In Proverbs 23:19-21 King Solomon writes, “Hear, my son, and be wise, and direct your heart in the way. Be not among drunkards or among gluttonous eaters of meat, for the drunkard and the glutton will come to poverty, and slumber will clothe them with rags.”
The issue Solomon is addressing here is getting caught up in the foolishness of the crown. He’s a king writing to those who will have power in this world and warning them away from that which will destroy them and harm those under their care. Notice that “drunkards” and “gluttonous eaters of meat” are coupled in this text. Although the effects of the excess use of alcohol and food are different, at root the impulse to indulge in either one, or both, is much the same. The impulse is, “Feed me and my lusts at any cost.” This attitude corrupts the soul and thus destroys one’s ability to lead well.

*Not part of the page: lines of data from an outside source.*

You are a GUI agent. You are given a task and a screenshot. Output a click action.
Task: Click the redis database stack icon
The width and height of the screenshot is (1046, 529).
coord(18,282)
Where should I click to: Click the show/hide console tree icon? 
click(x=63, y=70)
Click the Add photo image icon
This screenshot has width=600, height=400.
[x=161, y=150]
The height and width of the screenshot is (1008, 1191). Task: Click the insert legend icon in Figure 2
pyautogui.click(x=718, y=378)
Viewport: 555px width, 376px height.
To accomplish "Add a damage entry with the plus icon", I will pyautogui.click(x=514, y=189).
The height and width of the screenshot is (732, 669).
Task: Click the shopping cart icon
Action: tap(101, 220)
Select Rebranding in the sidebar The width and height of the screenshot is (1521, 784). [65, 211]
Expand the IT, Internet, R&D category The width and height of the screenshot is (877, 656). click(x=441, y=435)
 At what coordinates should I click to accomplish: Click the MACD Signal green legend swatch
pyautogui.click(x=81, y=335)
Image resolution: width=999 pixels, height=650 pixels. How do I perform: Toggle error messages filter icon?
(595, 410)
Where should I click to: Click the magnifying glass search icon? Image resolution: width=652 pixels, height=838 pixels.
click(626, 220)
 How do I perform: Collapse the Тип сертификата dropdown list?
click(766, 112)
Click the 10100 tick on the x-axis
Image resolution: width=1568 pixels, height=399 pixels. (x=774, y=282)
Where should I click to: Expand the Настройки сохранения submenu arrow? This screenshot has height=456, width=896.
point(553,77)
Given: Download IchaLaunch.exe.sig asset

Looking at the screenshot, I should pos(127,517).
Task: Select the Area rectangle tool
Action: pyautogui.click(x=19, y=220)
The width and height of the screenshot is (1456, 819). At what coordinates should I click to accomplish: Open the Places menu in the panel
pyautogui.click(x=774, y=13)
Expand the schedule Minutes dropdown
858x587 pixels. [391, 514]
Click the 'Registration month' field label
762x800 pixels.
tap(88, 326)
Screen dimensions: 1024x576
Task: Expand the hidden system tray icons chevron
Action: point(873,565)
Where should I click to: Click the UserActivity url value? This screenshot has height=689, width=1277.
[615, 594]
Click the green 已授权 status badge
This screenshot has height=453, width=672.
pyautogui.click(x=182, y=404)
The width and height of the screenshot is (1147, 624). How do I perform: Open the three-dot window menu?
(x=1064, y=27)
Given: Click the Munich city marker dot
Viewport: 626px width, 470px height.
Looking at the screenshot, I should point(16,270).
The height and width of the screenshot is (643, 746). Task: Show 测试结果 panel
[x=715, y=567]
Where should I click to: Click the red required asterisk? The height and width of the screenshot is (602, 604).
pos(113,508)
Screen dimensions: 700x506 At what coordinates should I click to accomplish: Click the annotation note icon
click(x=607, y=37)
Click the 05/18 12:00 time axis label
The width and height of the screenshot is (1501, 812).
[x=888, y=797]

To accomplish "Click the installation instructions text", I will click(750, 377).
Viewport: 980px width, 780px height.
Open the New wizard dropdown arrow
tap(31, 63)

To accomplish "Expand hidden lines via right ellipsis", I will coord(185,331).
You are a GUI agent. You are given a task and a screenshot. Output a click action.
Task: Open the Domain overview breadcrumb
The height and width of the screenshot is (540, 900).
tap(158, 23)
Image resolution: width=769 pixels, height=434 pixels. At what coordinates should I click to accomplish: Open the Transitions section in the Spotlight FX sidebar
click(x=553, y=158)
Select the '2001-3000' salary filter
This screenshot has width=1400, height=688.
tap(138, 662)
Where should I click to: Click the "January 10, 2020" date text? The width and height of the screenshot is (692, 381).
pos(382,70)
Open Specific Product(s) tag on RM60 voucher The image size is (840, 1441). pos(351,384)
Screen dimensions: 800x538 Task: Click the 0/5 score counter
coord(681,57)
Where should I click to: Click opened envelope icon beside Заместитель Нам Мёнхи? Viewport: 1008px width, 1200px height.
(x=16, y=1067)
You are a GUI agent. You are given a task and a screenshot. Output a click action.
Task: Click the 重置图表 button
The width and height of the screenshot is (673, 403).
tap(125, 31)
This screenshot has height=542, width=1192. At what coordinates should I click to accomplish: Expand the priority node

This is why Solomon instructs the son, not only to avoid these things, but to avoid those who make a life of these things. We become the company we keep, and thus if we keep company with those who make a “god” of their pleasures, we will eventually give ourselves to that same way of life.
Please note that the primary issue here is not the pursuit of pleasure but the pursuit of false pleasure, or perhaps better put, over-indulgence in worldly pleasures. The issue here is false worship. God has created us to be satisfied in him alone, and when he takes first place in our hearts then we’re free to enjoy many things in this world in moderation and wisdom. But when we get the balance out of whack, we get in trouble.
Consider the words of Jeremiah 17:5-6. “Cursed is the man who trusts in man and makes flesh his strength, whose heart turns away from the LORD. He is like a shrub in the desert, and shall not see any good come. He shall dwell in the parched places of the wilderness, in an uninhabited salt land.” This is the destiny of all who reject Solomon’s wisdom.
One way to guard our hearts against this tragic end is to contemplate the end of giving ourselves to certain things, and the end of those who indulge in them. Drunkards and gluttons come to poverty, not always material poverty, but great and tragic poverty nonetheless. Sometimes our riches blind us to our poverty and sometimes our poverty opens our eyes to true riches. As the Bible says elsewhere, bad company corrupts good character, and we would do well to carefully contemplate this fact.
As we do, we should then resolve to spend our time with the kind of people we want to be, namely, godly people who are slowly but surely becoming more like Christ. For me, I like to soak my mind in the Bible and in good books written by those who also love the God of the Bible. Further, I love spending time around local and global missionaries who take seriously the call of Jesus to take up the cross and follow him. Being around people who are intensely seeking Jesus inspires me to seek Jesus with intensity.
So, to bring this rambling blog to a close, life in Christ has much to do with the company we keep. What kind of company are you keeping? Are you becoming more like Jesus because of those around you, or not? What would God have you do about your current situation? Whatever the Lord reveals to you, I encourage you to join me in listening to him and surrendering to his will.